When probiotics can help your kiddos
Talk to your pediatrician about giving your little ones probiotic supplements in the following cases:
If they weren’t breastfed
We’ve all heard the old saying ‘breast is best’; and while it’s unnecessarily judgy and mom-shamey, there is some truth to it when it comes to your bub’s immune system. Healthy gut bacteria help develop the mucosal immune system in the gut, helping to produce antibodies to fight off infection. Gut colonization starts at birth, with a hand from mom’s breast milk: breast milk contains probiotics, which are then passed to the baby. But the fact is that breastfeeding just isn't an option for all moms, and that’s absolutely fine; at the end of the day, ‘fed is best’. If your baby was formula fed, a probiotic is a great way to make sure they’re still getting those immune-boosting bacteria as they grow up.
When they’ve taken antibiotics
Kids can be tiny germ factories, which means your little one might be prescribed a round of antibiotics. Antibiotics kill all those bad, infection-causing germs - but they also take out the good gut bacteria, throwing that delicate intestinal bacteria balance right out of whack. Probiotics both during and after a round of antibiotics is a great way to build those good bacteria back up again, keeping your little one’s gut flora balanced.
Furthermore, one of the side effects of broad-spectrum antibiotics is diarrhoea. Lactobacillus might be helpful in reducing that antibiotic-associated diarrhoea by up to an entire day, and can also help lessen the associated symptoms like cramping, bloating, and gas, to help your child be more comfortable. If you do give your kids probiotics while they’re on antibiotics to help with diarrhoea, it’s best to space them out to give the probiotics time to get comfortable before the next batch of antibiotics gets in there. Probiotics 3-4 hours before the antibiotics should do the trick!

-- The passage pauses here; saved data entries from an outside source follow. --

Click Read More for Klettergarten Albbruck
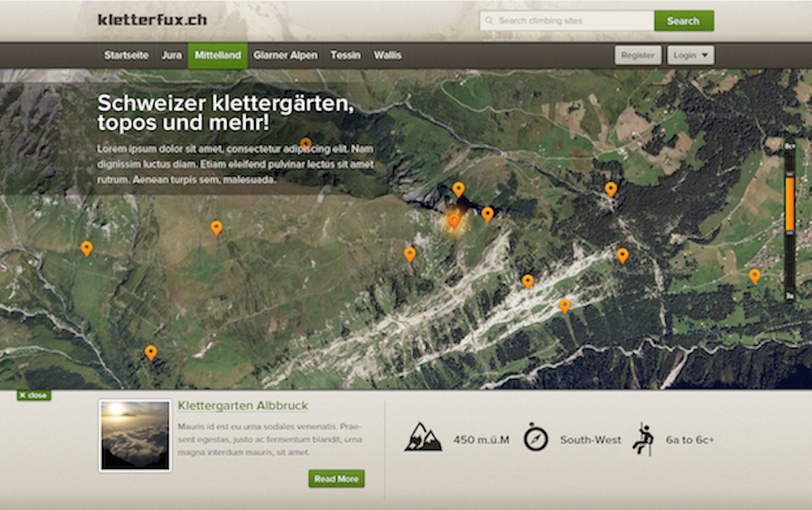 coord(336,479)
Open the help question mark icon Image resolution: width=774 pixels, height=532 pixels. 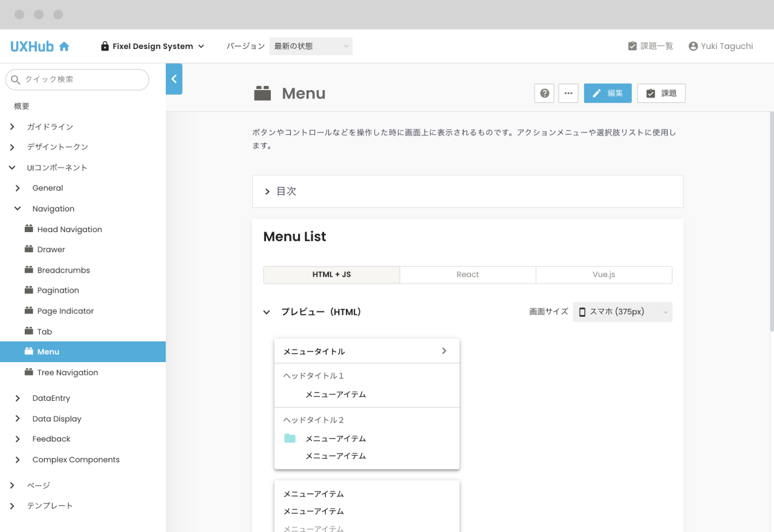click(544, 93)
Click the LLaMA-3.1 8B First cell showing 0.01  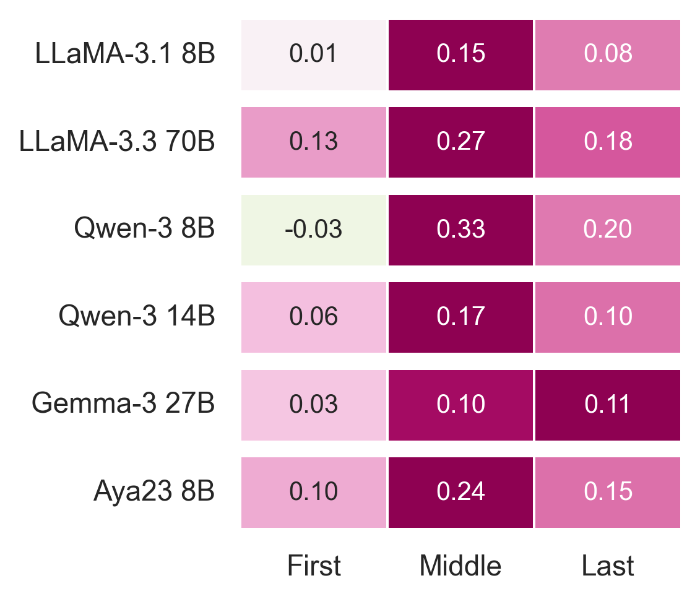point(314,54)
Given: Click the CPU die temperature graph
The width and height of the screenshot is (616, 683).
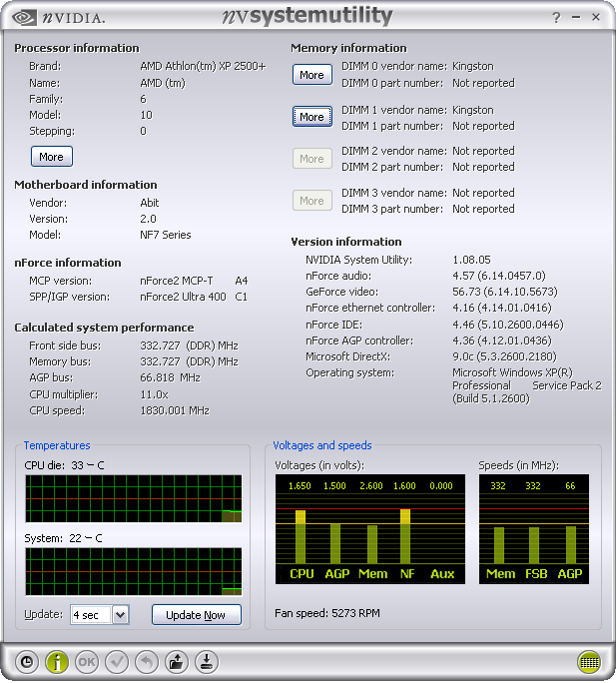Looking at the screenshot, I should pos(133,498).
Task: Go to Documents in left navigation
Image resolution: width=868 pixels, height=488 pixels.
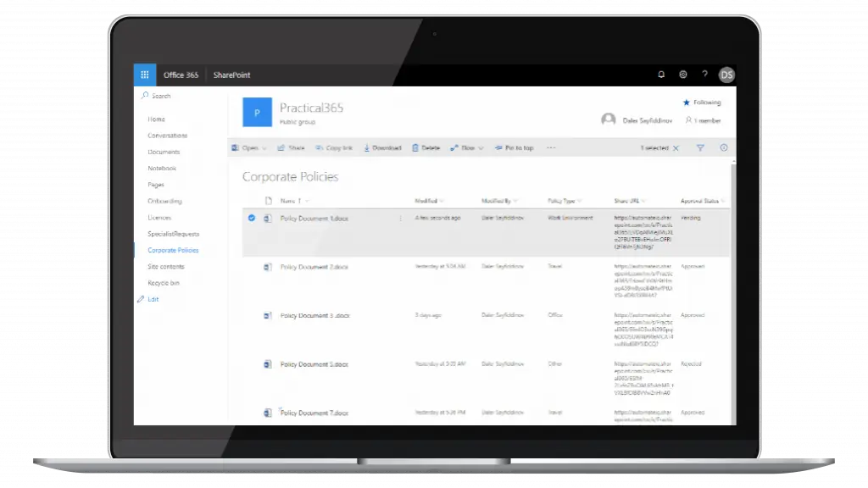Action: click(164, 152)
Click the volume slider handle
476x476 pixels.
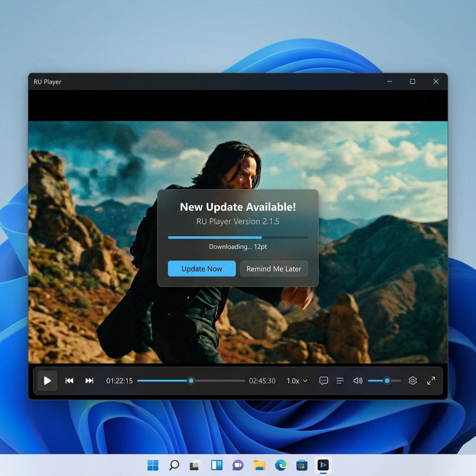387,381
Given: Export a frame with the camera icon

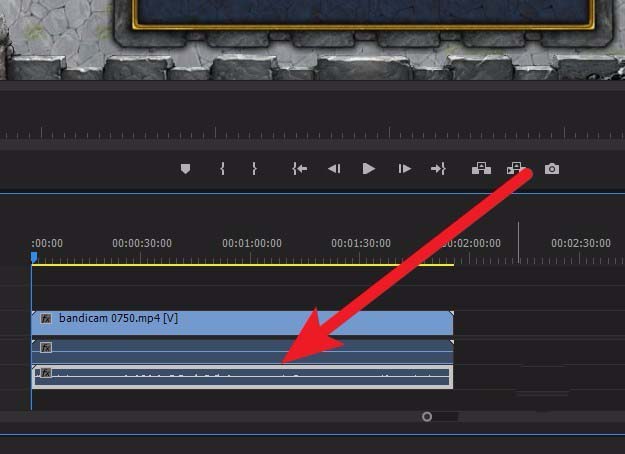Looking at the screenshot, I should (552, 169).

Beyond diarrhoea, probiotics might be able to help little ones with chronic conditions like IBS or Crohn’s Disease by helping reduce common symptoms like bloating, gas, and abdominal pain. If your little one has one of these chronic conditions, chat with your doctor to see if probiotics can help make them more comfortable.
Probiotics might be able to help if your little cutie gets bouts of atopic eczema. Studies have shown that two strains in particular, Lactobacillus paracasei (LP) and Lactobacillus fermentum (LF), can help reduce all kinds of icky symptoms including dryness, redness and oozing. The little ones given the probiotic also found affected areas getting smaller, leading to them feeling better about their skin — and a little happier!
When probiotics can’t help your kiddos
While probiotics can absolutely help support your little ones, it’s important to remember that they’re a helping hand, not a miracle cure. And, as with anything related to your children, always speak to your pediatrician, naturopath, or other qualified health professional to make sure probiotics are the right course of action for your littles.